Gente de Arte

Entrevista realizada por Luiza Testa com cenógrafo do Castelo Rá-Tim-Bum

Alexandre Suárez, 49, entrou na TV Cultura em 1990, recém-formado em Arquitetura e Urbanismo pela FAU-PUCC e logo encarou desafios como a cenografia do programa O Mundo da Lua e do popular Castelo Rá-Tim-Bum, cuja exposição no Museu da Imagem e do Som, em São Paulo, foi sucesso absoluto de público e teve sua temporada estendida.

Atualmente, é professor com dedicação exclusiva na UNESP, onde realiza pesquisas e dá aulas no curso de Arquitetura e Urbanismo, além de coordenar o Curso de Extensão em Cenografia.

Alexandre Suárez

Nesta entrevista realizada em outubro de 2014, Alexandre fala sobre o poder da cenografia, as expectativas iniciais acerca do programa e conta curiosidades dos bastidores do Castelo, como sua assinatura escondida em elementos do cenário e as desconhecidas chaves do Castelo.


Entrevista com Alexandre Suárez:

[Luiza Testa]: A exposição em cartaz no MIS possibilitou que as crianças da década de 1990 tivessem um contato maduro com seu programa de infância. Ao rever o cenário, ficam muito claras as diversas referências que influenciaram o programa, mas que reforçam uma estética inconfundível e muito própria do Castelo. Como foi este processo de criação?


[Alexandre Suárez]: É verdade! Era tudo muito colorido e com muita brincadeira. Tinha muita referência às máquinas, por ser o castelo de um inventor, o Dr. Victor. Então, qualquer encomenda que vinha para a gente, por exemplo, “tem que ter uma máquina que toque músicas do mundo todo”, não seria uma máquina convencional. Tínhamos que pensar em como o Dr. Victor, um cientista maluco, faria isso. Aí, vinham referências como Jetsons, Scooby Doo, Vila Sésamo, Corrida Maluca e o próprio Rá-Tim-Bum [programa educativo infantil apresentado de 1990 a 1994 na TV Cultura]. Nós buscávamos referências em programas infantis, traquitanas, invenções. Depois, na hora em que estava pronto, tinha um profissional que vinha envelhecer tudo; passava betume, sujava as coisas e tirava o frescor daquilo que estava lá, afinal, era um castelo de 3.000 anos, com coisas de várias épocas: atuais e antigas.

[Luiza]: Que grau de liberdade vocês tinham?
# # #
_O QUE FAZER_
1 > Por favor, reescreva a parte da entrevista que começa nas palavras "Gente de Arte" e vai até depois de "sua temporada estendida.", trocando "TV Cultura" por "TV Educativa".
2 > Na entrevista, quais programas Alexandre Suárez cita como referências para o Castelo?

_DADOS EXIBIDOS_
# # #
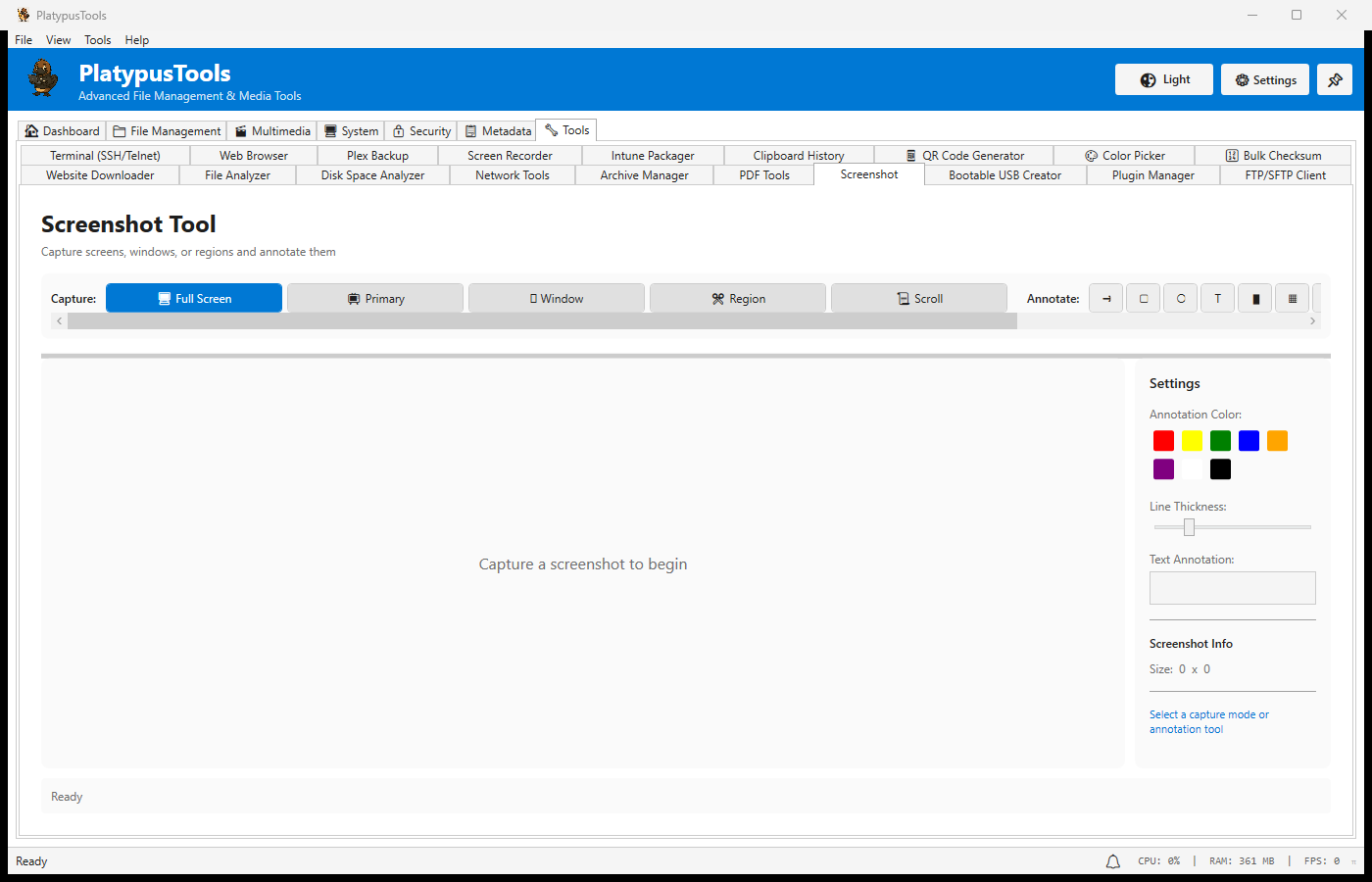Screen dimensions: 1372x882
Task: Select the Full Screen capture mode
Action: (x=193, y=298)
# # #
_EXERCÍCIOS RESOLVIDOS_
1 >
Gente de Arte

Entrevista realizada por Luiza Testa com cenógrafo do Castelo Rá-Tim-Bum

Alexandre Suárez, 49, entrou na TV Educativa em 1990, recém-formado em Arquitetura e Urbanismo pela FAU-PUCC e logo encarou desafios como a cenografia do programa O Mundo da Lua e do popular Castelo Rá-Tim-Bum, cuja exposição no Museu da Imagem e do Som, em São Paulo, foi sucesso absoluto de público e teve sua temporada estendida.

2 > Jetsons, Scooby Doo, Vila Sésamo, Corrida Maluca e Rá-Tim-Bum.